Effect of postharvest calcium and polymeric films on ripening and peel injury in Kensington Pride mango.
Yuen, C. M. C.; Tan, S. C.; Joyce, D.; Chettri, P.;
ASEAN Food Journal Year: 1993 Vol: 8 Issue: 3 Pages: 110-113 Ref: 11 ref.
1993
บทคัดย่อ
Mature green mango cv. Kensington Pride fruits were infiltrated with 2, 4, 6 or 8% calcium chloride solution under a positive pressure of 115 kPa for 2 min or in a partial vacuum of 32 kPa. After treatment, fruits were stored at 20 deg C in boxes lined and covered with polyethylene film. Pressure and vacuum infiltration with CaCl2 delayed fruit ripening by approx. 12 and 8 days, respectively, compared with fruits infiltrated with water. Few differences in the effects of different CaCl2 concentrations on ripening or peel injury were observed. Vacuum-infiltrated fruits had an average peel injury score (on a scale of 1 = none to 9 = very severe) of 2.2, compared with 2.8 for pressure-infiltrated fruits.
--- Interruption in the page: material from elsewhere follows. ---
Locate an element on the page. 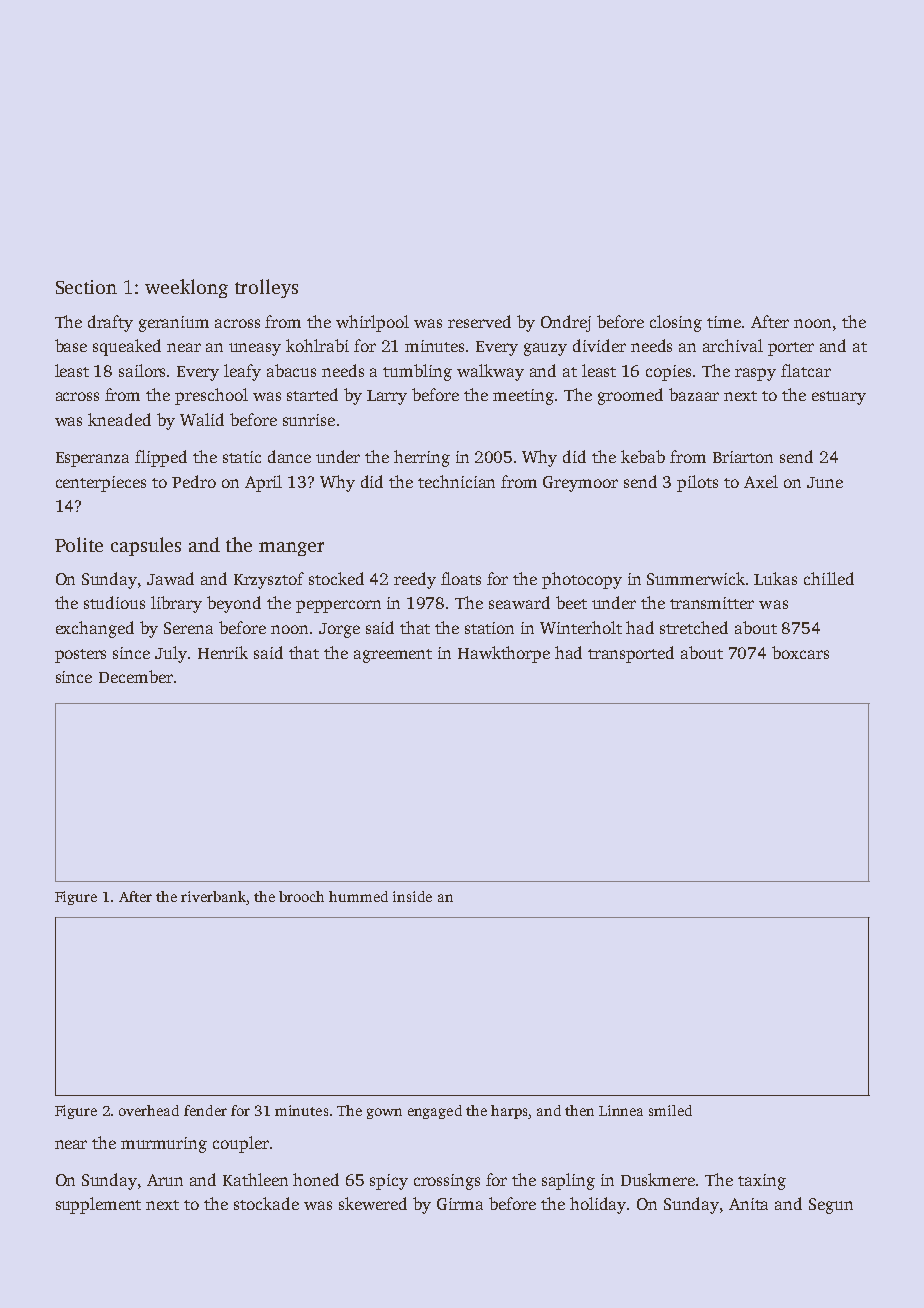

Peel injury was not reduced by reducing the pH of the CaCl2 solution during pressure-infiltration from 9 to 4. However, increasing the temperature of the fruit flesh or the CaCl2 solution during pressure infiltration (from 13 to 25 deg in each case), or packaging the fruits in sealed polyethylene ba
gs or cling or shrink wraps after calcium chloride treatment, significantly reduced peel injury.